Catia Cuzuma è una giovane donna rumena che, dopo molte delusioni lavorative in occupazioni di basso livello in Italia, trova un riscatto attraverso due lauree e un ruolo nel sindacato che la porta ad accompagnare piccole imprese verso la modernizzazione. Marta Anzani, terza generazione di proprietari (con altre parti della famiglia) della nota azienda di arredamento Poliform, racconta dell’importanza di una formazione culturale quanto mai aperta, fatta di poca economia e tanta filosofia. E racconta lo speciale connubio che nelle imprese italiane si tenta di ottenere tra tecnologia e manualità; nei mobili come nelle scarpe della Sergio Rossi raccontate poco dopo nel libro.

Di Giorgio Cuttica, anima della Genova che innova e riflette sul futuro, emergono il carattere e lo spirito che lo hanno portato, dopo un percorso di successo prima come imprenditore poi all’interno del gruppo Siemens (che aveva rilevato la sua impresa) alla creazione di Sedapta, una società di “Internet of services” che fornisce soluzioni a molte grandi imprese industriali. Non è l’unico caso di questo tipo di servizi. Si parla anche della Dallara e dei suoi ormai mitici giovani ingegneri che, chiamati dal numero uno Andrea Pontremoli, hanno spinto al massimo la capacità di simulazione delle condizioni delle auto su strada e pista, risultando indispensabili per colossi dell’auto di tutto il mondo (la storia è stata raccontata in precedenza su Linkiesta).

Tra gli squarci che aprono speranze maggiori per il futuro c’è il racconto della Comau, attraverso la responsabile delle risorse umane Donatella Pinto. Il suo è il racconto di come la robotica possa diventare “popolare”, così come negli anni Ottanta i computer lasciarono i laboratori e diventarono “personal”, entrando in ogni casa. In questa narrazione si citano i progetti avveniristici sugli esoscheletri e il piccolo robot Edo, didattico e antropomorfo: già sperimentato nelle scuole piemontesi, «aiuta gli allievi a imparare in modo originale materie scolastiche come la matematica e l’arte, assiste gli insegnanti, stimola le capacità di apprendimento». Ma ci sono anche i percorsi di formazione, ad alto livello e nelle scuole, come nel caso dei corsi che assegnano agli studenti delle superiori il “patentino della robotica” (un percorso che arriverà in tutta Italia anche grazie alla casa editrice Pearson).

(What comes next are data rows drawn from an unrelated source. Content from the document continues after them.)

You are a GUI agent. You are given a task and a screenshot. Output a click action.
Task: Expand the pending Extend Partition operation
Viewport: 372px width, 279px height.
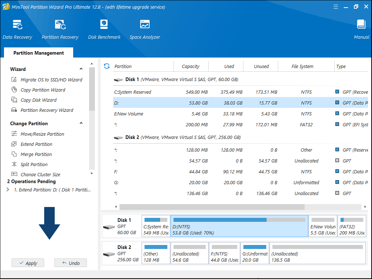click(8, 190)
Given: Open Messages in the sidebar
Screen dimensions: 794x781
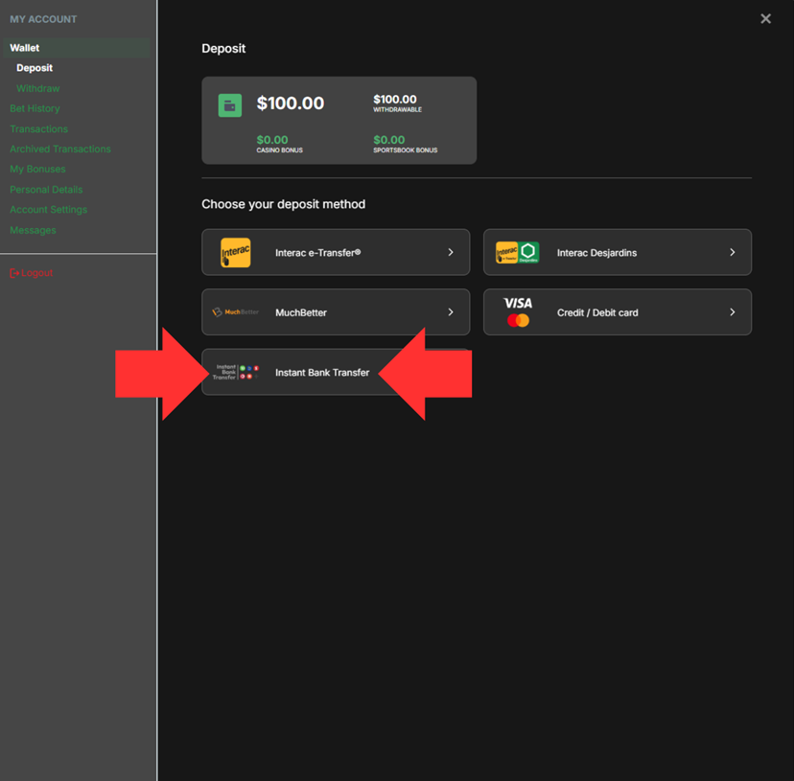Looking at the screenshot, I should click(x=33, y=230).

Tra le storie raccontate c’è anche quella di Amazon. È una descrizione dei processi tecnici e organizzativi che fa capire l’evoluzione in atto, dovuta anche all’ingresso dei sindacati. Sono pagine utili per capire lo sciopero nel giorno del Black Friday 2017

Tra tutti gli ambienti descritti, tuttavia, quello che più affascina l’autore è la nuova fabbrica di Fca a Cassino. Ci sono i suoi impressionanti 1.300 robot della sola unità di lastratura, ma ci sono anche le soluzioni ergonomiche per gli operai, le piattaforme mobili skillet e soprattutto c’è la struttura organizzativa - raccontata attraverso gli occhi di una “team leader” - che ha portato su livelli d’avanguardia mondiale i principi del World Class Manufacturing, ispirato al modello Toyota.

Segantini, d’altra parte, quel modello lo ha visto nascere. Il libro si apre con il ricordo di un viaggio in Giappone (assieme al collega Marco Borsa, mai rimpianto abbastanza, e a un gruppo di imprenditori) nel 1989, alla scoperta di Toyota, Daikin e delle altre imprese che applicavano il processo di manifattura agile, fatto di ambienti puliti e dove gli operai lavoravano “meglio e in condizioni migliori” e con molta più produttività rispetto alle fabbriche occidentali. I colori bianchi, la mancanza di rumori e odori e la razionalità di quei luoghi colpirono Segantini che oggi li ritrova in molte realtà italiane e li descrive in modo coinvolgente, rendendo omaggio al pittore di cui condivide il cognome.